What is being asked. Would you retype exactly the lines from the one containing "Contact Us (85, 991)" through the last line of the records below, and nothing else?

%%

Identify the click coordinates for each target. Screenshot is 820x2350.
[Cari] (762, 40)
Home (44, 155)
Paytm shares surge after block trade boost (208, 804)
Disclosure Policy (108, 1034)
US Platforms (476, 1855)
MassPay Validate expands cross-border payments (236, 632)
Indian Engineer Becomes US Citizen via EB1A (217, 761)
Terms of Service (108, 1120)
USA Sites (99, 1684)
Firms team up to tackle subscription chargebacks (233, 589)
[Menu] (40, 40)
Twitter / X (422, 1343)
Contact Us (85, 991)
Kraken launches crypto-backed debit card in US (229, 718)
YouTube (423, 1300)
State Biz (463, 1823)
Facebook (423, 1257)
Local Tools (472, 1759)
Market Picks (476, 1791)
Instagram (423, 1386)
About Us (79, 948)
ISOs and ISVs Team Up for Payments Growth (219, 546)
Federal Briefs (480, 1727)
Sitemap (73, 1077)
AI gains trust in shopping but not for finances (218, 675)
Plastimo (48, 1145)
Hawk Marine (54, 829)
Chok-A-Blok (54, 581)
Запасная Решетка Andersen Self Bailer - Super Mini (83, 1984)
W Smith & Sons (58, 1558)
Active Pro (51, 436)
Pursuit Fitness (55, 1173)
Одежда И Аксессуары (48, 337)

%%

Result of this exercise.
Contact Us (85, 991)
Kraken launches crypto-backed debit card in US (229, 718)
YouTube (423, 1300)
State Biz (463, 1823)
Facebook (423, 1257)
Local Tools (472, 1759)
Market Picks (476, 1791)
Instagram (423, 1386)
About Us (79, 948)
ISOs and ISVs Team Up for Payments Growth (219, 546)
Federal Briefs (480, 1727)
Sitemap (73, 1077)
AI gains trust in shopping but not for finances (218, 675)
Plastimo (48, 1145)
Hawk Marine (54, 829)
Chok-A-Blok (54, 581)
Запасная Решетка Andersen Self Bailer - Super Mini (83, 1984)
W Smith & Sons (58, 1558)
Active Pro (51, 436)
Pursuit Fitness (55, 1173)
Одежда И Аксессуары (48, 337)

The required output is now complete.